Priya was diagnosed with polycystic kidney disease in 1995 at the age of 27. The disease zapped her energy, left her with digestive problems and eventually caused her kidneys to fail. She says she managed to stay pretty active, but had good and bad days. She was placed on the kidney transplant list in 2013, and in 2015, began dialysis. The grueling schedule of being on dialysis 8 hours a day, 7 days a week, took a toll on the busy mom of two teenagers. She recalls how hard the waiting was. She prayed for a kidney every day.

And then the phone call came. Because of Matt’s unselfish act three years before, a kidney was now available for Priya. On March 9, 2016, she received her new kidney.

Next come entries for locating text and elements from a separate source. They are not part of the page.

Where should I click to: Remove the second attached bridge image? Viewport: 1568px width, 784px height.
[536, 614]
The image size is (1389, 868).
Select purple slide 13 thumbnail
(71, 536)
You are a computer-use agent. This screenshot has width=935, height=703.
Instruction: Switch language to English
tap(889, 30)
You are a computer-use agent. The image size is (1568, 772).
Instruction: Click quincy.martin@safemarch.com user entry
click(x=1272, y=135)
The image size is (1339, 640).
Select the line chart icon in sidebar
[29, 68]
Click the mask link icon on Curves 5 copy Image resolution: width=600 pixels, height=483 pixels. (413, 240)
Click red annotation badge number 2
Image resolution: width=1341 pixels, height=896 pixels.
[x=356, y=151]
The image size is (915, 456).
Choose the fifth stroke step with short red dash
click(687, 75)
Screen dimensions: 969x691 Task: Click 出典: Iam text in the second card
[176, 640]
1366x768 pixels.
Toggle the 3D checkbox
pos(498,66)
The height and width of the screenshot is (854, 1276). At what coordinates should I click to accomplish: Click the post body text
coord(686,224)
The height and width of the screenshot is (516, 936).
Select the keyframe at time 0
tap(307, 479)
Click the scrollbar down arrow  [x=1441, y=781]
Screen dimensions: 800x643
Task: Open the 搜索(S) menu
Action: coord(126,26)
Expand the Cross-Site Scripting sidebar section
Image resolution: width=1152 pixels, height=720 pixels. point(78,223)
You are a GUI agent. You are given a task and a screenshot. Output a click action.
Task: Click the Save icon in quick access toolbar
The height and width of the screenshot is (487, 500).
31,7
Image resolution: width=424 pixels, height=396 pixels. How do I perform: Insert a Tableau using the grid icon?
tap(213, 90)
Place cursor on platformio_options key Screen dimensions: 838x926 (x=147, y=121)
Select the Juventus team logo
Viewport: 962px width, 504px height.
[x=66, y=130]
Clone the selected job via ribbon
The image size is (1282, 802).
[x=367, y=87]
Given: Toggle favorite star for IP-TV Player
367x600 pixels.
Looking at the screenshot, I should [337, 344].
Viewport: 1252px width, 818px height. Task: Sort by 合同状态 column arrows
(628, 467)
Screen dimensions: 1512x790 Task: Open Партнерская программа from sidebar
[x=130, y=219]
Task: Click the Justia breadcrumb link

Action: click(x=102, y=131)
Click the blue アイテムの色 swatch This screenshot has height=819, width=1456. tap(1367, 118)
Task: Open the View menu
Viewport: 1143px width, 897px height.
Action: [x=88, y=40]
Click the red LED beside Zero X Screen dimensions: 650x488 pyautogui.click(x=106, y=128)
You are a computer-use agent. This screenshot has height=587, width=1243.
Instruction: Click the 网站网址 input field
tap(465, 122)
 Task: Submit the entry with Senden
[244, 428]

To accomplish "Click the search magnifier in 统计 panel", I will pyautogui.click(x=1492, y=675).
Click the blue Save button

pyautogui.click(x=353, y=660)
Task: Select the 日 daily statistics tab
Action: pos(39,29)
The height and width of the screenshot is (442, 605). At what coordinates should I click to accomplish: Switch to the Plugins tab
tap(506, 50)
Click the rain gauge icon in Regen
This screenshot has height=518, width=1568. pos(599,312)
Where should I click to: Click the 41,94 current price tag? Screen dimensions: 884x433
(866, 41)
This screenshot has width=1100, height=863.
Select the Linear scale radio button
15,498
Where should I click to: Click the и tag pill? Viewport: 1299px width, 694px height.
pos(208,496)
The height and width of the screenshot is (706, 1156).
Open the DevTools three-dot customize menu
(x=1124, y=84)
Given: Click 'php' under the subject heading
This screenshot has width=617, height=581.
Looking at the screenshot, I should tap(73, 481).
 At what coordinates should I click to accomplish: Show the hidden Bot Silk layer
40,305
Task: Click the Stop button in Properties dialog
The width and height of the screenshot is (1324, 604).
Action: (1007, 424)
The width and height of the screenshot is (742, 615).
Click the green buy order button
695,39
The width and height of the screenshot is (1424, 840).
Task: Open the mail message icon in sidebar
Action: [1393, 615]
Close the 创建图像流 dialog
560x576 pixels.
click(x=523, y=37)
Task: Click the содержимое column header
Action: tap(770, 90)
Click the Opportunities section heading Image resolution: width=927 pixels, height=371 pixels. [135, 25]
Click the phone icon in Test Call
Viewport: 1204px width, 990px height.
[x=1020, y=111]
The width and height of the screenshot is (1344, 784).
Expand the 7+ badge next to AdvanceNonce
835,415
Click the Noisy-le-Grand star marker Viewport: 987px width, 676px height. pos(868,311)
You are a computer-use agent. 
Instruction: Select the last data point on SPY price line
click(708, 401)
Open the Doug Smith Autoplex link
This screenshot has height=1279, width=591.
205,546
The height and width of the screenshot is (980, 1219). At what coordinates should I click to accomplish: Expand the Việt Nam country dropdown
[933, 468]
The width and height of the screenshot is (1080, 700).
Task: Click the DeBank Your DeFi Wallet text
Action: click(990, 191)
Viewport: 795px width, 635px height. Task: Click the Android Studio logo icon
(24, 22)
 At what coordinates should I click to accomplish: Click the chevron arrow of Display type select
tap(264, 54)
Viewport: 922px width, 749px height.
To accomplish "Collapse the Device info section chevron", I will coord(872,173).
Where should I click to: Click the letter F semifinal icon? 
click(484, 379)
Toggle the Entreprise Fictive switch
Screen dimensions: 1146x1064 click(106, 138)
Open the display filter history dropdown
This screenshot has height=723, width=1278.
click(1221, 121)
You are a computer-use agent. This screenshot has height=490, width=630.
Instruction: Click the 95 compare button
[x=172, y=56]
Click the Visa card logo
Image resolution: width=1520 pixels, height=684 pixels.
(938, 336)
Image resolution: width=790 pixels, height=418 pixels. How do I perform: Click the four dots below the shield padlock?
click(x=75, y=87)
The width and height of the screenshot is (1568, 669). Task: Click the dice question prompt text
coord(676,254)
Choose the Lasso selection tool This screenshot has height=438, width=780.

“Most living kidney donors give to someone they know, like a spouse, family member or close friend,” says Richard Dickerman, MD, FACS, surgical director for kidney and pancreas transplant, general surgery, and vascular surgery at Methodist Dallas who performed Priya’s transplant. “Altruistic donors who give a kidney to help a stranger are rare.”

Donor and recipient finally meet

Anticipation was high the day of Priya and Matt’s meeting on March 7. Priya and her husband Nitin waited for Matt to arrive. She could not wait to give him a huge hug, so when he walked in, that’s exactly what she did. The two shared photos. They laughed and talked about their families. Priya told Matt how his unselfish act changed her life telling him how she’s now healthy, and has goals with her new view on life.

This May, Priya and her husband plan to run a 5k, something that would not be possible without the transplant. Priya finds it incredible that Matt could come from a place in his heart to give a kidney to someone he doesn’t even know. She asked him why he did it. Matt’s answer, “We live in a society where we get so used to everything we need being available right when we need it, without thinking too hard about where it comes from. Organs don’t work that way.”


He hopes that if someone in his life ever needed a kidney, one would be available, and it was that hope that led him to make his donation. Not everyone will contribute in the same way, but he hopes that more people will at least consider kidney donation.  He hopes more people will check the donor box on their driver’s license and let your family members know they plan to donate.

He adds that it felt good just knowing that he helped put an extra kidney in the organ donation system and says he would absolutely do it again.

There are currently over 100,000 people on the kidney transplant waiting list.

How does a paired donation chain work?

The paired donation chain begins with three people:

  • Altruistic Donor
  • Recipient 1 - a person who needs a kidney, but is incompatible with his or her volunteer donor
  • Volunteer Donor 1 - a person (usually a spouse, family member, or friend) who volunteers to donate to Recipient 1, but cannot due to incompatibility

The Altruistic Donor’s kidney goes to Recipient 1. Volunteer Donor 1 in turn donates to Recipient 2. Recipient 2’s donor (Volunteer Donor 2) donates to Recipient 3, and so on.

The chain can continue indefinitely. In each case, the recipient still receives a kidney, and the donor still donates a kidney – just not to the person originally intended.